Magnetic Susceptibility Mapping is moving closer to clinical application. To reduce scan time, clinical images are often acquired with reduced resolution and coverage in the through-slice dimension. The effect of these factors has been studied using only balloon phantoms and downsampled brain images. Here, we used MR images acquired at low resolution or low coverage and compared these with images simulated in volunteers and a realistic numerical phantom. Simulated susceptibility maps were very similar to maps from acquired images. Our results show that low resolution and very low coverage both lead to loss of contrast and errors in susceptibility maps.
Brain images were acquired in four healthy volunteers at 3-Tesla (Philips, Achieva) using a 3D GRE sequence with parameters shown in Figure 1a and slice thicknesses 1, 2, 4 and 6 mm. The same volunteers were also scanned using a 2D GRE sequence with parameters shown in Figure 1b and a through-slice field of view (FOV) of 144, 111, 78 and 44 mm. Two of the volunteers were also scanned with a 20 mm FOV.
The Zubal head phantom$$$^{11}$$$ was modified: i) to include the neck via co-registration with the torso phantom, ii) by interpolation to achieve 1 mm isotropic resolution, and iii) the oropharyngeal air space was made more realistic using an ellipsoidal shape (Figure 2a). Realistic susceptibility, magnitude and T$$$_2^*$$$ values were assigned to several brain regions$$$^{12}$$$ and a Fourier-based forward model$$$^{13}$$$ was applied to estimate a field map. Multi-echo complex images were simulated at 3-Tesla, TE$$$_1$$$ = 3 ms, $$$\Delta$$$TE = 5.3 ms, 5 echoes (Figure 2c).
Low-resolution complex MRI images were simulated from the full-resolution 3D acquisitions (Figure 2d) and the multi-echo phantom images (Figure 2c) by averaging the complex data across each slab of m = 1 to 6 mm slices (Figure 2h-i). Low-coverage images were simulated from the full-coverage 2D acquisitions (Figure 2b) and the multi-echo phantom images (Figure 2c) by including only the central n = 100% to 14% slices (Figure 2f-g).

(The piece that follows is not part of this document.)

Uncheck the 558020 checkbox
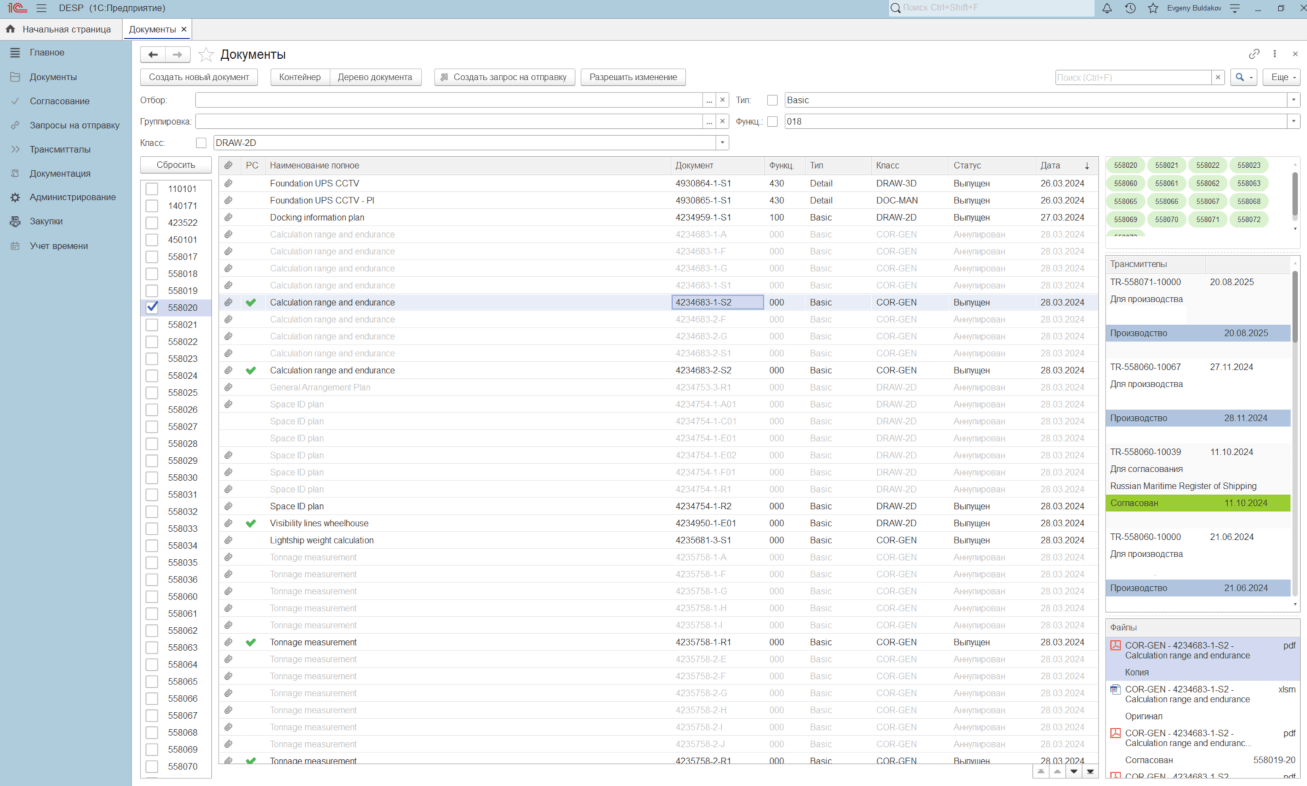This screenshot has width=1307, height=786. point(152,308)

Susceptibility maps were calculated from all the 3D and low-resolution images (Figure 2l) using: 1. Non-linear fitting$$$^{14}$$$, 2. Laplacian phase unwrapping$$$^{15}$$$ ($$$\sigma = 10^{-10}$$$), 3. Projection onto Dipole Fields$$$^{16}$$$ (PDF) and 4. Truncated K-space Division$$$^{17}$$$ (TKD, $$$\delta = 2/3$$$, with correction for underestimation$$$^{15}$$$). The same pipeline was applied to the 2D and low-coverage images with steps 2-3 replaced with joint 2D+3D phase processing$$$^{18}$$$ (Figure 2k). Brain masks were generated by combining (by intersection) the result of FSL BET$$$^{19}$$$ on the last-echo magnitude image, and a mask obtained by thresholding the inverse noise map output by the non-linear fit$$$^{20}$$$.

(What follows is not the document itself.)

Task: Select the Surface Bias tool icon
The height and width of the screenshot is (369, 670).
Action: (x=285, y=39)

Brain ROIs were obtained via: i) non-rigid registration$$$^{21}$$$ of the Eve atlas$$$^{22}$$$ magnitude image and the full-resolution, full-coverage last-echo magnitude images, ii) the full-resolution, full-coverage susceptibility maps were co-registered$$$^{23}$$$ with all other susceptibility maps and these transformations were applied to the ROIs from the step i). Mean susceptibilities were calculated in several brain regions (referenced to the posterior limb of the internal capsule$$$^{24}$$$ and the internal capsule for the volunteer and phantom respectively).